→ **DIRECTIONS FOR THIS TASK**
Check each line of the records below and collect those that include the word "Like".

→ **INFORMATION PROVIDED**
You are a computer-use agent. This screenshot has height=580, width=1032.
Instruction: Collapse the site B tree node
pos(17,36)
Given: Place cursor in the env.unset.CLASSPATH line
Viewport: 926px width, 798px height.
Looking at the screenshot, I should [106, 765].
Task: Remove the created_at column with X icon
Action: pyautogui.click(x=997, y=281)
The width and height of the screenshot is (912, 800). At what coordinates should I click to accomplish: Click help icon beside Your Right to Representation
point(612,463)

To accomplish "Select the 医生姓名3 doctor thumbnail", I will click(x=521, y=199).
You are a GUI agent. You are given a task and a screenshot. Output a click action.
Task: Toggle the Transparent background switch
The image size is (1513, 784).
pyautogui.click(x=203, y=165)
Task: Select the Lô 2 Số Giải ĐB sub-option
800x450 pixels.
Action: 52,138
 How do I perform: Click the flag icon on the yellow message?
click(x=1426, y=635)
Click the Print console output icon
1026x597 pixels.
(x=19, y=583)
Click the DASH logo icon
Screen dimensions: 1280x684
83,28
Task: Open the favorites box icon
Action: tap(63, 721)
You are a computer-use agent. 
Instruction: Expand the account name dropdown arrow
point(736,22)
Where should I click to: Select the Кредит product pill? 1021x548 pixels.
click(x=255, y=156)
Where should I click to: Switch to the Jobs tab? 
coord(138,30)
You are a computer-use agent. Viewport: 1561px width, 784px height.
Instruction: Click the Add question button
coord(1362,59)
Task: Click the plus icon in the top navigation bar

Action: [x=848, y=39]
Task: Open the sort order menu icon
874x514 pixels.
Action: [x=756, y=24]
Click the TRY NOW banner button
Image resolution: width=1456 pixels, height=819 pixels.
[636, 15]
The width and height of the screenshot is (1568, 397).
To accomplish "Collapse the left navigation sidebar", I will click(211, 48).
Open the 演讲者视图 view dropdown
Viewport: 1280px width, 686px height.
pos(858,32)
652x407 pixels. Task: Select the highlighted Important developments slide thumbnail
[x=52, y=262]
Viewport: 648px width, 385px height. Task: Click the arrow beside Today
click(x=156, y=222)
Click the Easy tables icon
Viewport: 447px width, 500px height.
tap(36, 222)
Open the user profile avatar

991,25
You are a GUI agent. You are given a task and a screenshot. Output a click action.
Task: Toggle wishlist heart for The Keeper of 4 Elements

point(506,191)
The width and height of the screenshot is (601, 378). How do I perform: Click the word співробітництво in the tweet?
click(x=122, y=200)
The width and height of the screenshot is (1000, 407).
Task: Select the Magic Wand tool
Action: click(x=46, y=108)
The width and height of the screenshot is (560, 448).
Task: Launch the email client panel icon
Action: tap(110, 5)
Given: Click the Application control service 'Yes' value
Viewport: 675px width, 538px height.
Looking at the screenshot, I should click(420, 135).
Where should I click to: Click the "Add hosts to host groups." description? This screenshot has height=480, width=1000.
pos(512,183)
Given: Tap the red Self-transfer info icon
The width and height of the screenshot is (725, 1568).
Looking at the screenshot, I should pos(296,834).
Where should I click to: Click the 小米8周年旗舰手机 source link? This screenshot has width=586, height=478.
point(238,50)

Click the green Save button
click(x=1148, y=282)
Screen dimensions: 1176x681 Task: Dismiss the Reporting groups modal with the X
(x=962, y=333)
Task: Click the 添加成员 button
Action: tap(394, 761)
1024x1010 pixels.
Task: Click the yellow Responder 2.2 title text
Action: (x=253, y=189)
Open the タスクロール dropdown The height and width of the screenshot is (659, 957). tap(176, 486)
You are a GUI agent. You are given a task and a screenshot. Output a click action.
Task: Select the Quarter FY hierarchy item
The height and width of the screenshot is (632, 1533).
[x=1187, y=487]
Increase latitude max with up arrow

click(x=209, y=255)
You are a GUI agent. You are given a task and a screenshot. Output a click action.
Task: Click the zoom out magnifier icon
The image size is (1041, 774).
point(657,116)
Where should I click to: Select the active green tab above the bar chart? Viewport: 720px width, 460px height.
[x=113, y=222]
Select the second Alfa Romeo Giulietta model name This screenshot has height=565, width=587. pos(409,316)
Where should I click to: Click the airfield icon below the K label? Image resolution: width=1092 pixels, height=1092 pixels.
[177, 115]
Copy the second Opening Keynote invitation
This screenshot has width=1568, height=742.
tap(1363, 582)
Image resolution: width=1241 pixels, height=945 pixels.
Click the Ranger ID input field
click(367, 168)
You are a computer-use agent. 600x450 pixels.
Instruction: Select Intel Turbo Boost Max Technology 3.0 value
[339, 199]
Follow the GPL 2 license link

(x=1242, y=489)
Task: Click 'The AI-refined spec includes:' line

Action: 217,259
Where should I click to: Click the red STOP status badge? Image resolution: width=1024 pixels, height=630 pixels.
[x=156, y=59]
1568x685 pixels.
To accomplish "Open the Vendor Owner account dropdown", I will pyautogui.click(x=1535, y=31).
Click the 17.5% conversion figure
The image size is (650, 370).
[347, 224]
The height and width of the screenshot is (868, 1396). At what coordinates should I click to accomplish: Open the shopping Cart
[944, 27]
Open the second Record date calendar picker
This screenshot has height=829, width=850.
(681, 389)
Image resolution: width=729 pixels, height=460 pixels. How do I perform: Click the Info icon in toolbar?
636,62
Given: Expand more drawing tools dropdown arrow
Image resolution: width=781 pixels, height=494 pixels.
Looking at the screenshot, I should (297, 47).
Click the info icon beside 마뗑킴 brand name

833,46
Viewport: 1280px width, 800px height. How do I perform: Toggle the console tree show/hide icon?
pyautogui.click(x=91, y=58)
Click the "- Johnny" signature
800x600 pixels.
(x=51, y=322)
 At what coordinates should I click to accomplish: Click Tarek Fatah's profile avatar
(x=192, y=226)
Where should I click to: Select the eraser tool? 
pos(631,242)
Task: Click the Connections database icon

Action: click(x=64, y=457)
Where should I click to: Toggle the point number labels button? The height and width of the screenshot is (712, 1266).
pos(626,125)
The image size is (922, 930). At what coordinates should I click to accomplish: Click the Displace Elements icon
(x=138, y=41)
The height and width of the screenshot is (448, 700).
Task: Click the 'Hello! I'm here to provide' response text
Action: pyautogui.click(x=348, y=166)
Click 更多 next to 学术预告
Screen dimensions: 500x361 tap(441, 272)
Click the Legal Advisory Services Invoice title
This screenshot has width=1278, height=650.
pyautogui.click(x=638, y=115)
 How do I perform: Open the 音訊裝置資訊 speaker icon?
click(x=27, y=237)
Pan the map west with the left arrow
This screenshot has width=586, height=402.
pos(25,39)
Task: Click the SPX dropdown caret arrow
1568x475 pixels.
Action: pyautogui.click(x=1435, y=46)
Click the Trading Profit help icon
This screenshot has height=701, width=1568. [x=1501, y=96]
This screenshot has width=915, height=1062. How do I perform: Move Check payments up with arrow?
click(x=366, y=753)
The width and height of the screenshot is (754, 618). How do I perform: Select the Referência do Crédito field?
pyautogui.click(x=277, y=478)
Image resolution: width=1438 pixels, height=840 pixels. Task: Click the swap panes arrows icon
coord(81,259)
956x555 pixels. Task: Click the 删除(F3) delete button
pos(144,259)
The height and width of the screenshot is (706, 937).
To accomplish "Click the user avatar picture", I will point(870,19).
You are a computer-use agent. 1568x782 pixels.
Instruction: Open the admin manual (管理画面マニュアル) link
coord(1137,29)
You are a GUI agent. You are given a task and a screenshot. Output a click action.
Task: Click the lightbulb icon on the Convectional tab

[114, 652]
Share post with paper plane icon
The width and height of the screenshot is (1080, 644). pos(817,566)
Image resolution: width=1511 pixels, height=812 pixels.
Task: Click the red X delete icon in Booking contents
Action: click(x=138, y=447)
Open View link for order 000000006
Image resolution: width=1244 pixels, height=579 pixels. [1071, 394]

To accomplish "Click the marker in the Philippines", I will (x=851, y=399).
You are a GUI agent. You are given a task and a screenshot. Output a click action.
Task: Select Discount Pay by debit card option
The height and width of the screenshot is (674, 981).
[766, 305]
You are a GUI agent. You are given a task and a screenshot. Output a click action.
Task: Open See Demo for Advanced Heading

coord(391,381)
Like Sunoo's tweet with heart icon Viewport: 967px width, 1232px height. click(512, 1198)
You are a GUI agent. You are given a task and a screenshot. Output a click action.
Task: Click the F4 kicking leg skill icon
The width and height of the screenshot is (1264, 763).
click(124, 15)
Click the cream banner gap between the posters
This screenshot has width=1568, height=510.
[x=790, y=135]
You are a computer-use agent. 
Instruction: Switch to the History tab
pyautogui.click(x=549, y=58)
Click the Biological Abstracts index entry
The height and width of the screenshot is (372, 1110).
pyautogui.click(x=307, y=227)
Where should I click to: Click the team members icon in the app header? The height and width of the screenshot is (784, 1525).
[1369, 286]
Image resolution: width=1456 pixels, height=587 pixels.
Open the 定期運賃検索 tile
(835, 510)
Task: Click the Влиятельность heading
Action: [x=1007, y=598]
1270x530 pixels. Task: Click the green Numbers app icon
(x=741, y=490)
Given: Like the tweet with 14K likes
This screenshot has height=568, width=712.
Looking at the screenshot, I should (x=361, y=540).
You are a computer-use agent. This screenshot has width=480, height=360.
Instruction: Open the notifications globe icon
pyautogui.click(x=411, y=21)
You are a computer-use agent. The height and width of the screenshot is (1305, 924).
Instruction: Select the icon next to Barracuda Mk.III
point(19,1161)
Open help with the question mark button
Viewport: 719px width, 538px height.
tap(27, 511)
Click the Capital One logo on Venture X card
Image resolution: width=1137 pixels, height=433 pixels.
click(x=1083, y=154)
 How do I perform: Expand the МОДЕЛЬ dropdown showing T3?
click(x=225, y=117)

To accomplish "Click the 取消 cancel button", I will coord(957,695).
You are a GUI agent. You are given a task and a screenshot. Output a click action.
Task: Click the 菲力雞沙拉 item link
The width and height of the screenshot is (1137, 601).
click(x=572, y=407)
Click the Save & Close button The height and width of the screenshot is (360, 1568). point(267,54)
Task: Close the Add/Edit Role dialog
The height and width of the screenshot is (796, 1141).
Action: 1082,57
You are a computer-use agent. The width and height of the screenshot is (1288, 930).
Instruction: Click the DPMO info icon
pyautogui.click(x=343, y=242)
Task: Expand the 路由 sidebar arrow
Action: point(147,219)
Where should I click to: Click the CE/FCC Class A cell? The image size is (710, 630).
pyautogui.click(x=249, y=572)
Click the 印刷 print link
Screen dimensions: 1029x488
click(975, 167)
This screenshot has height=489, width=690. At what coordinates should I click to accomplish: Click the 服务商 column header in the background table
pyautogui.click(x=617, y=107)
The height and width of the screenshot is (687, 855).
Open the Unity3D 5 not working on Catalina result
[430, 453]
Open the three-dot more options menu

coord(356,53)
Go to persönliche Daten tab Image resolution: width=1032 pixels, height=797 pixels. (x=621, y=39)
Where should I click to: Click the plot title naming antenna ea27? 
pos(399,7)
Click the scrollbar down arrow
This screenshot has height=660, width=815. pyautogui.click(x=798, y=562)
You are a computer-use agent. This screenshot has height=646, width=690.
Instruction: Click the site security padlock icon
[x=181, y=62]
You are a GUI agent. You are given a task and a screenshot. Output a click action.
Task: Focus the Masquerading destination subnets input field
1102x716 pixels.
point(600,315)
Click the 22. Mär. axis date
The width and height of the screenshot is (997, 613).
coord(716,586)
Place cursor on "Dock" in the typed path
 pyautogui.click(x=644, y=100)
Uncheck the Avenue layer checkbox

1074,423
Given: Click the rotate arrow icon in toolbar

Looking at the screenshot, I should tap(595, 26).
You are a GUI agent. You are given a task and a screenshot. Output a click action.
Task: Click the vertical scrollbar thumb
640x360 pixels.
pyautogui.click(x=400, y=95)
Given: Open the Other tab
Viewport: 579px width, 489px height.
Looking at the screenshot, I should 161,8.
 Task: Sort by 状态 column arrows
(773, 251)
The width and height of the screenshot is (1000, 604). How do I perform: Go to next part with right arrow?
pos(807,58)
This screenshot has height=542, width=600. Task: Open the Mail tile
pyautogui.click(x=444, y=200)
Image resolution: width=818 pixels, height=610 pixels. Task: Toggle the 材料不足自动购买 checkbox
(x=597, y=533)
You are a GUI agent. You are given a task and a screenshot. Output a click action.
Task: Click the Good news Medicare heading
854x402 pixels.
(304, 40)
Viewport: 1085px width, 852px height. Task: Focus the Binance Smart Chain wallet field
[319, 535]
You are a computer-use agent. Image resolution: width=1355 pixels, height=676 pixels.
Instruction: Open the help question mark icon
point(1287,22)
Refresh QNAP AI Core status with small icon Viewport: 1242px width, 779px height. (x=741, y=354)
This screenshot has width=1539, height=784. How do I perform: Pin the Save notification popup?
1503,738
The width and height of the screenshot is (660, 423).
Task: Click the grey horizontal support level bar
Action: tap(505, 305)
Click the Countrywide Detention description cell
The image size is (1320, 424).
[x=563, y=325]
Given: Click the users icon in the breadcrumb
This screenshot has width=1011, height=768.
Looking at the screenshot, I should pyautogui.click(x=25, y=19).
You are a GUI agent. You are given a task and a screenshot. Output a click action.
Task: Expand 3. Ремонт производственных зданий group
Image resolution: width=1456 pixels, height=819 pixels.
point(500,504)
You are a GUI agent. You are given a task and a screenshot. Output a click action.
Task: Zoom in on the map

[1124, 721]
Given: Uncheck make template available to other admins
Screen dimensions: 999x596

→ **SOLUTION**
Like Sunoo's tweet with heart icon Viewport: 967px width, 1232px height. click(512, 1198)
Given: Like the tweet with 14K likes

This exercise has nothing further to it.